We already know that our lifestyles are changing rapidly thanks to technology – new products and apps crop up every quarter, and consumers are growing more eager to adopt tools to make life easier. It is only natural that payments would change rapidly as well. After years of relatively small, incremental advancements, tech has infiltrated payments such that changes and opportunities are constant. This is not news.

What we really need to be thinking about, as an industry and within our own organizations, is how to think strategically about how best to leverage progress. How to look beyond the horizon and anticipate where the world is going so we can put our attention on that. Nowadays everyone strives to be innovative but that needs to be balanced with being selective and anticipating the areas of greatest benefit.

As always, the first place to look is at the consumer. We can free consumers from cash, plastic cards, and other payment intermediaries, the more we can safely harness data, apply artificial intelligence to new payment platforms, and build fully digital, real-time ecosystems. For consumers the payments experience is truly seamless and invisible.

Along these lines, Wirecard has introduced many new technologies to the payments space in Europe and Asia. We lead the ominchannel space with WeChat Pay or Alipay. We’ve introduced our own payment app, boon. And we’re partnering with major airports, sports stadiums, and other venues to integrate travel, leisure, and consumer goods with loyalty and rewards programs. Taking off from those successes, we’re developing new solutions for the unique needs of American merchants and consumers.

Of all these, if there is one exciting new opportunity for payments, it must be the connected store. In February we announced a partnership with the French firm SES-imagotag in which we’re setting up payment tech to enable customers to pay at the shelf from digital price tags that their mobile devices can read using a QR code or near-field communication.

To many merchants, this model is nothing less than game changing, for consumers the new flows are very natural. Having looked closely at the present landscape, we know that consumers adopt the technologies and processes that are presented within a framework they trust, such as a retail establishment they have a relationship with already. After they use the system a few times, they get used to it and it becomes normal.

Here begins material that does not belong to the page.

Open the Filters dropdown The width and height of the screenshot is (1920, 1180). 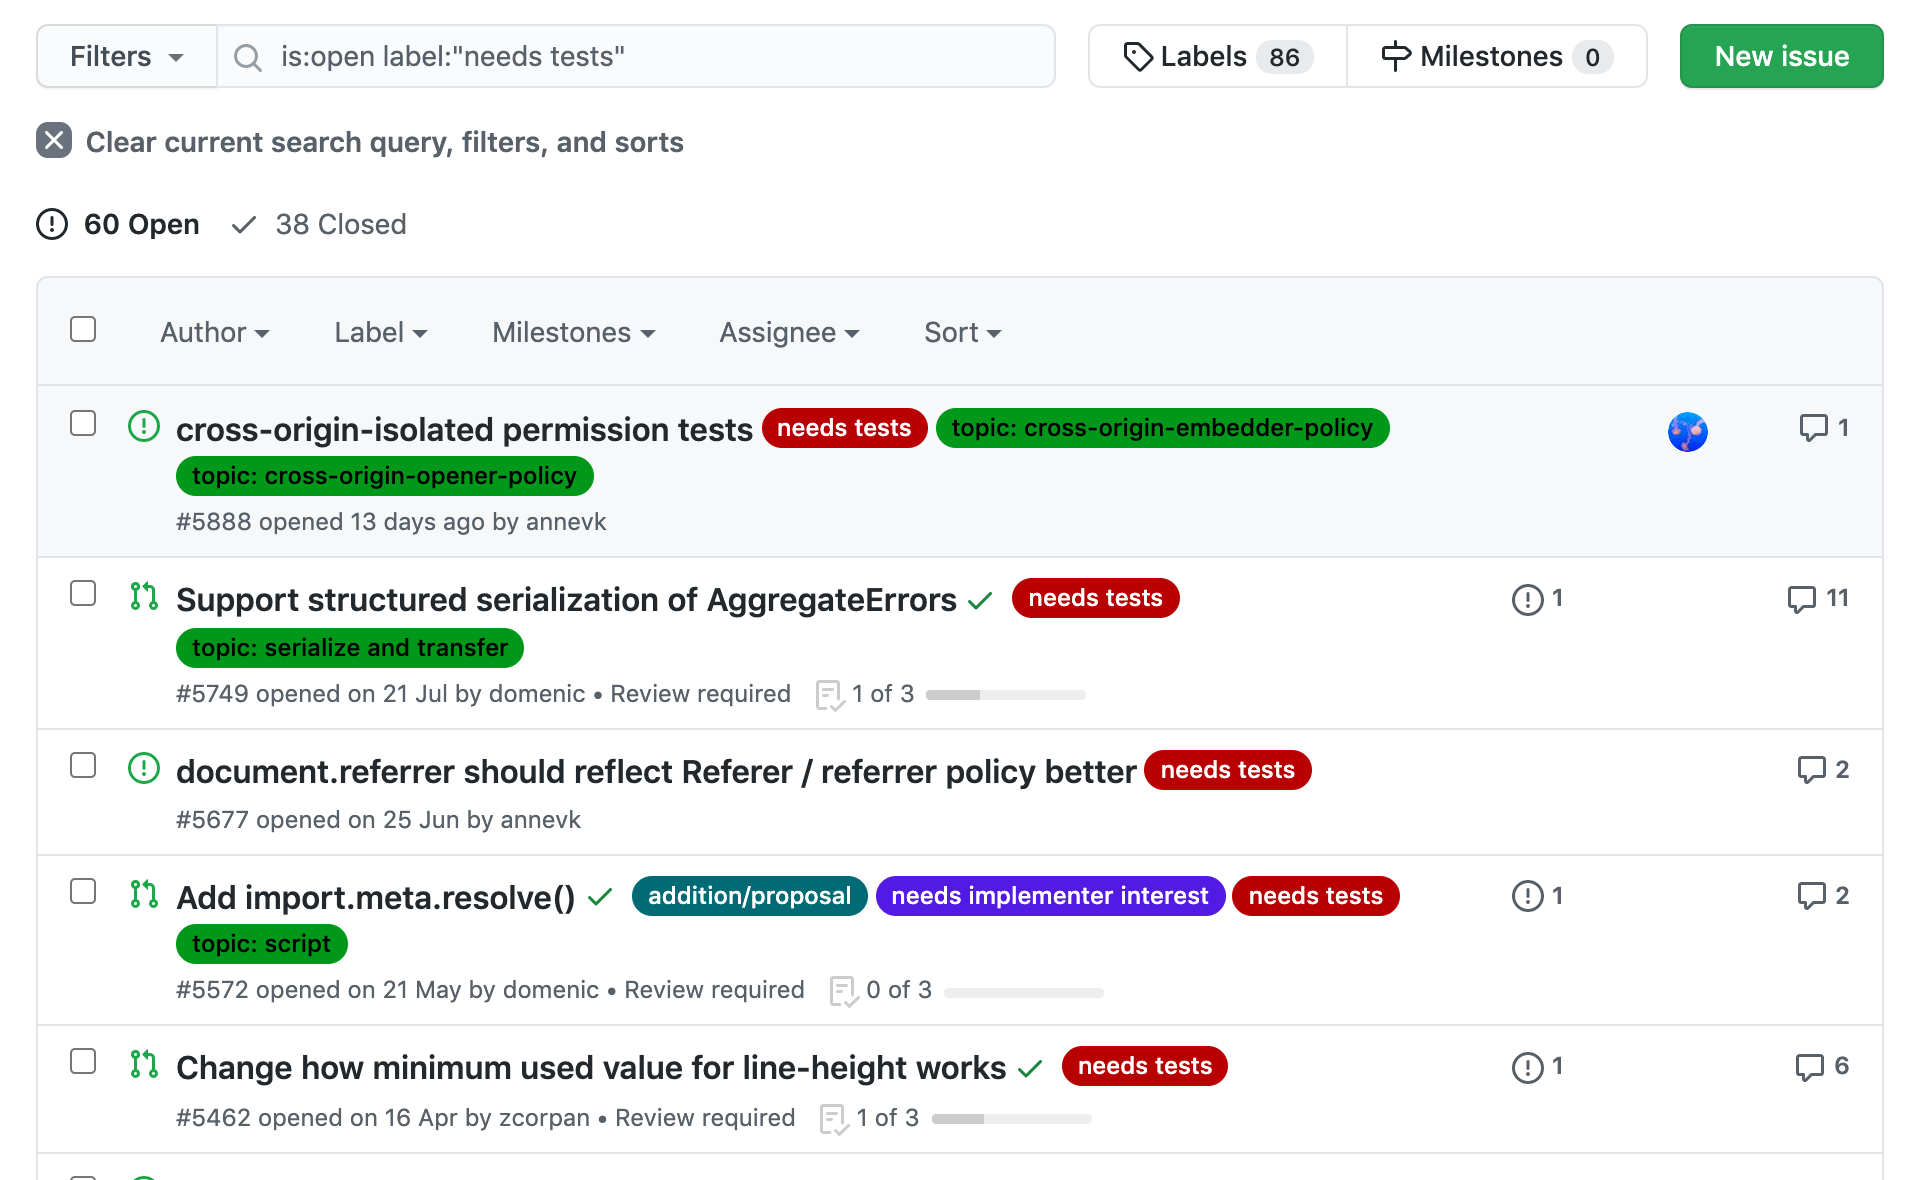point(127,57)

The connected store represents just one piece of a much larger system. POS and e-commerce systems also need to be updated and integrated so that consumers experience a retailer as a continuous omnichannel experience. That experience differs depending on a retailer’s offerings and their customers’ preferences. If a customer needs to try and purchase physical products in-person or have the product delivered to their address on the same day, then it would make sense to offer digital in-store experiences. Many consumers already take advantage of this convenience when they try something off the shelf, scan the QR code in the changing room, and then order a different color in the app whilst still in-store.

79% North American retailers investing in IoT technologies such as automated inventory verification and sensors on shelves

Source: Zebra Technologies Retail Vision Study 2017

As we live more immersed in a digitally integrated lifestyle and retailers invest more in IoT technologies, our industry will come up with more ways to provide seamless payment experiences to support the market’s demand for personalized, frictionless retail experiences. We can expect to move rapidly beyond a payments-only, card-centered infrastructure and into an advanced, user-focused digital ecosystem that forms the invisible framework behind our post-millennial lifestyle.

Possibly the most exciting challenge of all is that these decisions cannot be based on numbers alone. A knowledge of the industry, thorough assessment of opportunities, and good intuition all contribute. Making a decision takes courage. But it’s the only way to lead. The consequence of making proactive decisions, of just thinking and acting beyond the status quo and setting trends – is being among the industry’s leaders.